Israel y Turquía intercambian advertencias
La tensión también se extendió a Siria. El ministro israelí de Defensa, Israel Katz, acusó al presidente turco, Recep Tayyip Erdogan, de involucrar a Turquía en “aventuras peligrosas” en territorio sirio y advirtió que Israel defenderá firmemente su seguridad.
Ankara respondió que no caerá en lo que calificó como una “trampa” tendida por Israel y cuestionó las acciones del Gobierno de Benjamin Netanyahu en Siria.
El intercambio de acusaciones revela otro frente de tensión en una región donde las líneas de confrontación se multiplican y donde cualquier incidente militar puede provocar una escalada mayor.
Pena de muerte y nuevas críticas internacionales
En paralelo, el ministro israelí de Seguridad Nacional, Itamar Ben-Gvir, anunció la construcción de una instalación destinada a ejecutar en la horca a palestinos condenados por delitos de terrorismo.

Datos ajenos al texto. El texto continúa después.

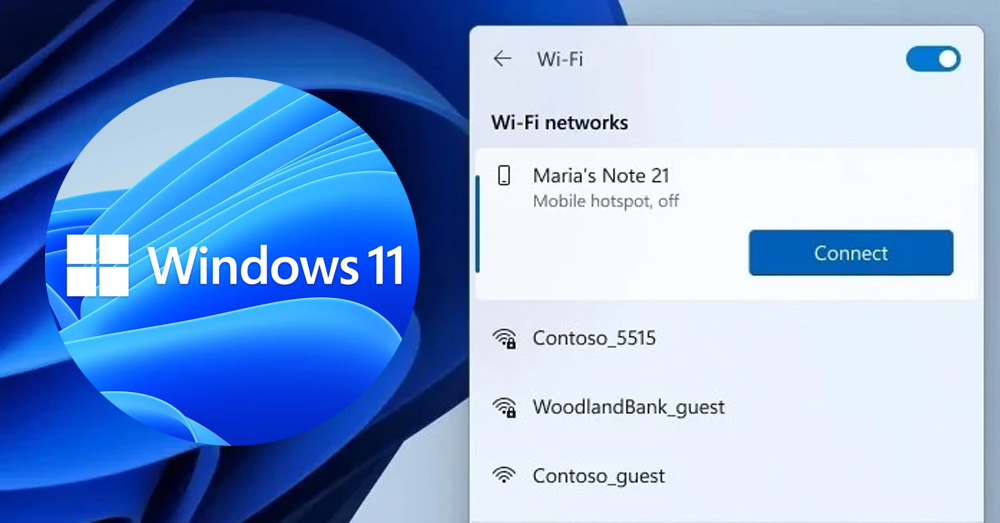Click the phone icon beside Maria's Note 21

La medida ha generado críticas de organismos internacionales y organizaciones de derechos humanos, que cuestionan tanto su carácter discriminatorio como las garantías de debido proceso y su compatibilidad con las normas internacionales.
Australia también expresó su indignación por la decisión de Israel de cerrar la investigación penal sobre la muerte de la cooperante Zomi Frankcom y otros trabajadores humanitarios en Gaza.
Una región sometida a múltiples frentes de tensión
La jornada deja en evidencia una situación cada vez más compleja: Europa cuestiona la expansión de los asentamientos israelíes; Estados Unidos endurece su presión económica contra Irán; Teherán amenaza con responder militarmente; Israel y Turquía intercambian advertencias sobre Siria y Washington refuerza su presencia naval en Medio Oriente.
El proyecto E1 se convierte así en un nuevo punto de fricción dentro de un conflicto que ya no se limita a Israel y Palestina. Las decisiones adoptadas en Jerusalén, Washington y Teherán tienen repercusiones sobre toda la región y aumentan el riesgo de que varios conflictos paralelos terminen conectándose en una confrontación de mayores dimensiones.